Soluble proteins band together into temporary complexes to travel to the tips of neurons, according to a study published 12 May in Neuron1. The study provides the first evidence-based model for slow neuronal transport, answering a long-standing question in the field.
Neurons are composed of small cell bodies where proteins are synthesized, and long, branching projections, called axons, that are up to 10,000 times longer. Proteins that function at the junctions between neurons, or synapses, located at the tips of axons, are made in the cell body, but need to be transported down axons to do their jobs.

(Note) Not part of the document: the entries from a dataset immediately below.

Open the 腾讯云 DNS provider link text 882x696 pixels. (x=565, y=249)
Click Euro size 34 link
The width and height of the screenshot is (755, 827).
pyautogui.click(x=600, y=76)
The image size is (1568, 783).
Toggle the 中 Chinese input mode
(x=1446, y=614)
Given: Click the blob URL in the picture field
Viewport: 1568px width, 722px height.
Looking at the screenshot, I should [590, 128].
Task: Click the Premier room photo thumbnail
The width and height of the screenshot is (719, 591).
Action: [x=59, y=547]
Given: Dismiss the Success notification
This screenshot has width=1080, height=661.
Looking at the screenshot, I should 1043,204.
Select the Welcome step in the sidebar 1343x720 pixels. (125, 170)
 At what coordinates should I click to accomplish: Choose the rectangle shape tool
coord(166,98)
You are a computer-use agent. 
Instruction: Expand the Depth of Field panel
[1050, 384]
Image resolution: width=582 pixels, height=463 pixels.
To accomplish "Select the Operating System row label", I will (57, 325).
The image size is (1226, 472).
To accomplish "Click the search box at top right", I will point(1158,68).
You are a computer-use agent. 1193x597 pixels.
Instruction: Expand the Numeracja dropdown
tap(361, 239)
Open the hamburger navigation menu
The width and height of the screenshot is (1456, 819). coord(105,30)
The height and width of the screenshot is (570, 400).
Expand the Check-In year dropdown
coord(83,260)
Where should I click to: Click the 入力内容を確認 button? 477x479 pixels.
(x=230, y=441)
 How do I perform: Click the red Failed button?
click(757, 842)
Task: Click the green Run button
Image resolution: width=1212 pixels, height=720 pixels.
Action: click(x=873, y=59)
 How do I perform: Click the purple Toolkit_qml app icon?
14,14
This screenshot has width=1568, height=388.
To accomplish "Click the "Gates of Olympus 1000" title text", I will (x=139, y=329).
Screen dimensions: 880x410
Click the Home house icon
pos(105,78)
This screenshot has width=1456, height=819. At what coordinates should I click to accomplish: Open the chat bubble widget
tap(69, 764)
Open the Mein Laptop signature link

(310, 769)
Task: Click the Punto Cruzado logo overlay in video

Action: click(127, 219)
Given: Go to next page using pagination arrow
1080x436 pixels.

Autism is thought to be the result of improper functioning at synapses, and several synaptic proteins are associated with the disorder.
Proteins move in neurons in one of two ways. One subset of proteins travels via vesicles, or bubbles of membrane, that interact with the cell skeleton and move rapidly down axons. By contrast, soluble proteins, which do not attach to membranes, travel much more slowly, but in a more directed fashion than would be expected by diffusion alone.
In the new study, researchers tagged two synaptic proteins — synapsin 1 and calcium/calmodulin-dependent kinase (CamKlla) — known to travel by the slower method, with a fluorescent marker. The marker, called photoactivatable green fluorescent protein, or PAGFP, lights up only when activated. On its own, PAGFP travels through the cell by diffusion, but when attached to the synaptic proteins, allows researchers to track their location in the cell.
The researchers selectively activated PAGFP tagged to newly synthesized synapsin and CamKlla in the cell body and watched them travel down the axon.
These proteins appear to travel in waves, in both forward and reverse directions, resulting in slow, directed forward movement, the study found. This is different from the movement of either the vesicles or PAGFP alone.
Biochemical experiments showed that the tagged proteins form complexes with other synaptic proteins as well as with some vesicles. The composition of these complexes varies, suggesting that they continuously assemble and disassemble.
Based on these data and on computer modeling, the researchers propose that soluble proteins dynamically form short-lived complexes that are transported for short spurts by the cell’s molecular motors.